The only other real alternative (everyone using it) in my field
was C++, and I have worked in a variety of C++ codebases. For me
it's not a productive language and lead to inflexible programs
that I don't even like. However, this is subtle enough that you
don't see it while on the job.
Was it risky to choose D? I don't think so, especially when the
less risky choice is costing precious productivity day to day.
> 2. Does your company uses C/C++, Java, Scala, Go, Rust?
Only D. I fear of becoming monoglot programmer. :)
> 3. Have you use one of the following Mir projects in production:
> 4. Have you use one of the following Tamedia projects in your
> production:
Nope.
> 5. What D misses to be commercially successful languages?
Targetting iOS or Web would be nice.
Other than that, I think we need to "reframe" the competition who
easily took a moral high-ground against us (not mentionning D,
saying it's old, etc) and repeat our key advantages: D is
productive, fast, already there (no vapor) and you _kind of
already know it_(yeah, kind of). Being familiar is key to cater
to C++ people - a difficult and busy audience.

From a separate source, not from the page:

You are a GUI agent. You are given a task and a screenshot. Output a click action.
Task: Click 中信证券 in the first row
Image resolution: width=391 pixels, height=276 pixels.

Rust has convinced people that they don't want a GC, it is the
most common argument against D. _It does not make any goddamn
sense_ considering the number of real-time systems with no GC
problem.
So why people don't even think they could try D? I think it
really is a cool kid thing, D should present itself as evergreen,
and not an "old" thing.
> 6. Why many topnotch system projects use C programming language
> nowadays?
Because of when they were created?
Those that haven't been replaced by topnotch systems in C++ (and
in language X later, hopefully X = D).